== Records supplied ==

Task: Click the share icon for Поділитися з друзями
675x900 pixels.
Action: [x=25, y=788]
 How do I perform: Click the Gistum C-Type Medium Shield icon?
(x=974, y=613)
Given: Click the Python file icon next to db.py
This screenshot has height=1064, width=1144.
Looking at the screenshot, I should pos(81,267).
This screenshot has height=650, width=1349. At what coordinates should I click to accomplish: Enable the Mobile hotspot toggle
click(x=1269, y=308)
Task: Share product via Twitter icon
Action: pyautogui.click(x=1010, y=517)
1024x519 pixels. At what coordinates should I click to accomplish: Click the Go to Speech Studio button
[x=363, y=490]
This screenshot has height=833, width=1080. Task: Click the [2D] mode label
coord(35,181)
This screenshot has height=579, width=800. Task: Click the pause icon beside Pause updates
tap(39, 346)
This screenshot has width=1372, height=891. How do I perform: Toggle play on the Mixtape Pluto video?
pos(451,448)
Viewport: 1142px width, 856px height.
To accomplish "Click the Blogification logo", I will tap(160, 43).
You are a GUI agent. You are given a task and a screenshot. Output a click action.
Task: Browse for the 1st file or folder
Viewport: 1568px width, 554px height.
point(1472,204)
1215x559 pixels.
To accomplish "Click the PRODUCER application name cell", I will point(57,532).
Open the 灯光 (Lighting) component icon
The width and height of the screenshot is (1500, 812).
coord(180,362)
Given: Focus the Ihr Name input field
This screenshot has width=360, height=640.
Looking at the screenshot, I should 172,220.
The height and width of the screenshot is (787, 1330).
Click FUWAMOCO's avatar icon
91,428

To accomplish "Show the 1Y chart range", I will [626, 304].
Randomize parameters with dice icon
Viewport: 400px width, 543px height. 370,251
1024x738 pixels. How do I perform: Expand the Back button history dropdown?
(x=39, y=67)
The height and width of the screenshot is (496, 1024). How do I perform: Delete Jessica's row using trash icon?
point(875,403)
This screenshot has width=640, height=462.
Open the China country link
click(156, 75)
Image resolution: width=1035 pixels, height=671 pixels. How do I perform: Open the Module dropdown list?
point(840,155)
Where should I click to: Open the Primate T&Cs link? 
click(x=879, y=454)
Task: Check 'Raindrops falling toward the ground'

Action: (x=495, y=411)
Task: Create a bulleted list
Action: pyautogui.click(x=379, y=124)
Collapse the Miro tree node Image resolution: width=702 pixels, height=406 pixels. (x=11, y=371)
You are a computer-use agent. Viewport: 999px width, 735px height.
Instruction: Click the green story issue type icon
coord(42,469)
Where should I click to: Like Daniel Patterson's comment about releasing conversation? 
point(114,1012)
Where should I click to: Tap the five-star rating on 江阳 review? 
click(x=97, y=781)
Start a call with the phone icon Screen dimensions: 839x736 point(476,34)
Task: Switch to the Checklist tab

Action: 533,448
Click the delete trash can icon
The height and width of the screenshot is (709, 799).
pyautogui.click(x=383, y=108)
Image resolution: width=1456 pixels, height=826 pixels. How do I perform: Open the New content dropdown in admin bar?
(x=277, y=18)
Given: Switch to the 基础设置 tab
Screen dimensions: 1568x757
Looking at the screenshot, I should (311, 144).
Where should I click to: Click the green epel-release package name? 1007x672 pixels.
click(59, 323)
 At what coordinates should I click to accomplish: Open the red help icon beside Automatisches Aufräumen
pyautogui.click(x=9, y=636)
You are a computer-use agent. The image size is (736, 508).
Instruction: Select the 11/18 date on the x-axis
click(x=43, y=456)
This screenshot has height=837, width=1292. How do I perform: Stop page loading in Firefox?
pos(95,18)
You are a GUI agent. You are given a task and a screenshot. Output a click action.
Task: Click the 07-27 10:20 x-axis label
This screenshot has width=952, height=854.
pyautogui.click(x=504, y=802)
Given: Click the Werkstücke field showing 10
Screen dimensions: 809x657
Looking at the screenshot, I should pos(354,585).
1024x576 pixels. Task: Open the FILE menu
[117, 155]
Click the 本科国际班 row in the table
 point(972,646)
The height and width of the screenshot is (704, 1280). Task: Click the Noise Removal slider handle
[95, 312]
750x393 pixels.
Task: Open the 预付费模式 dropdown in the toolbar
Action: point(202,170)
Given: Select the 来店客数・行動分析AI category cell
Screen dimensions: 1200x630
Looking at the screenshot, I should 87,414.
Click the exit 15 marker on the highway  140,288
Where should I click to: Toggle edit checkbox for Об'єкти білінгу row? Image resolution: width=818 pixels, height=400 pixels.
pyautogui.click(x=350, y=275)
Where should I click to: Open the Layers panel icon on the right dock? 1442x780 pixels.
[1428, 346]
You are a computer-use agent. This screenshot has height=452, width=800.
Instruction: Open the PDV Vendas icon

== Task statement ==
Type the records again in full, matching them exactly.

== Exercise response ==
Task: Click the share icon for Поділитися з друзями
675x900 pixels.
Action: [x=25, y=788]
 How do I perform: Click the Gistum C-Type Medium Shield icon?
(x=974, y=613)
Given: Click the Python file icon next to db.py
This screenshot has height=1064, width=1144.
Looking at the screenshot, I should pos(81,267).
This screenshot has height=650, width=1349. At what coordinates should I click to accomplish: Enable the Mobile hotspot toggle
click(x=1269, y=308)
Task: Share product via Twitter icon
Action: pyautogui.click(x=1010, y=517)
1024x519 pixels. At what coordinates should I click to accomplish: Click the Go to Speech Studio button
[x=363, y=490]
This screenshot has height=833, width=1080. Task: Click the [2D] mode label
coord(35,181)
This screenshot has height=579, width=800. Task: Click the pause icon beside Pause updates
tap(39, 346)
This screenshot has width=1372, height=891. How do I perform: Toggle play on the Mixtape Pluto video?
pos(451,448)
Viewport: 1142px width, 856px height.
To accomplish "Click the Blogification logo", I will tap(160, 43).
You are a GUI agent. You are given a task and a screenshot. Output a click action.
Task: Browse for the 1st file or folder
Viewport: 1568px width, 554px height.
point(1472,204)
1215x559 pixels.
To accomplish "Click the PRODUCER application name cell", I will point(57,532).
Open the 灯光 (Lighting) component icon
The width and height of the screenshot is (1500, 812).
coord(180,362)
Given: Focus the Ihr Name input field
This screenshot has width=360, height=640.
Looking at the screenshot, I should 172,220.
The height and width of the screenshot is (787, 1330).
Click FUWAMOCO's avatar icon
91,428

To accomplish "Show the 1Y chart range", I will [626, 304].
Randomize parameters with dice icon
Viewport: 400px width, 543px height. 370,251
1024x738 pixels. How do I perform: Expand the Back button history dropdown?
(x=39, y=67)
The height and width of the screenshot is (496, 1024). How do I perform: Delete Jessica's row using trash icon?
point(875,403)
This screenshot has width=640, height=462.
Open the China country link
click(156, 75)
Image resolution: width=1035 pixels, height=671 pixels. How do I perform: Open the Module dropdown list?
point(840,155)
Where should I click to: Open the Primate T&Cs link? 
click(x=879, y=454)
Task: Check 'Raindrops falling toward the ground'

Action: (x=495, y=411)
Task: Create a bulleted list
Action: pyautogui.click(x=379, y=124)
Collapse the Miro tree node Image resolution: width=702 pixels, height=406 pixels. (x=11, y=371)
You are a computer-use agent. Viewport: 999px width, 735px height.
Instruction: Click the green story issue type icon
coord(42,469)
Where should I click to: Like Daniel Patterson's comment about releasing conversation? 
point(114,1012)
Where should I click to: Tap the five-star rating on 江阳 review? 
click(x=97, y=781)
Start a call with the phone icon Screen dimensions: 839x736 point(476,34)
Task: Switch to the Checklist tab

Action: 533,448
Click the delete trash can icon
The height and width of the screenshot is (709, 799).
pyautogui.click(x=383, y=108)
Image resolution: width=1456 pixels, height=826 pixels. How do I perform: Open the New content dropdown in admin bar?
(x=277, y=18)
Given: Switch to the 基础设置 tab
Screen dimensions: 1568x757
Looking at the screenshot, I should (311, 144).
Where should I click to: Click the green epel-release package name? 1007x672 pixels.
click(59, 323)
 At what coordinates should I click to accomplish: Open the red help icon beside Automatisches Aufräumen
pyautogui.click(x=9, y=636)
You are a computer-use agent. The image size is (736, 508).
Instruction: Select the 11/18 date on the x-axis
click(x=43, y=456)
This screenshot has height=837, width=1292. How do I perform: Stop page loading in Firefox?
pos(95,18)
You are a GUI agent. You are given a task and a screenshot. Output a click action.
Task: Click the 07-27 10:20 x-axis label
This screenshot has width=952, height=854.
pyautogui.click(x=504, y=802)
Given: Click the Werkstücke field showing 10
Screen dimensions: 809x657
Looking at the screenshot, I should pos(354,585).
1024x576 pixels. Task: Open the FILE menu
[117, 155]
Click the 本科国际班 row in the table
 point(972,646)
The height and width of the screenshot is (704, 1280). Task: Click the Noise Removal slider handle
[95, 312]
750x393 pixels.
Task: Open the 预付费模式 dropdown in the toolbar
Action: point(202,170)
Given: Select the 来店客数・行動分析AI category cell
Screen dimensions: 1200x630
Looking at the screenshot, I should 87,414.
Click the exit 15 marker on the highway  140,288
Where should I click to: Toggle edit checkbox for Об'єкти білінгу row? Image resolution: width=818 pixels, height=400 pixels.
pyautogui.click(x=350, y=275)
Where should I click to: Open the Layers panel icon on the right dock? 1442x780 pixels.
[1428, 346]
You are a computer-use agent. This screenshot has height=452, width=800.
Instruction: Open the PDV Vendas icon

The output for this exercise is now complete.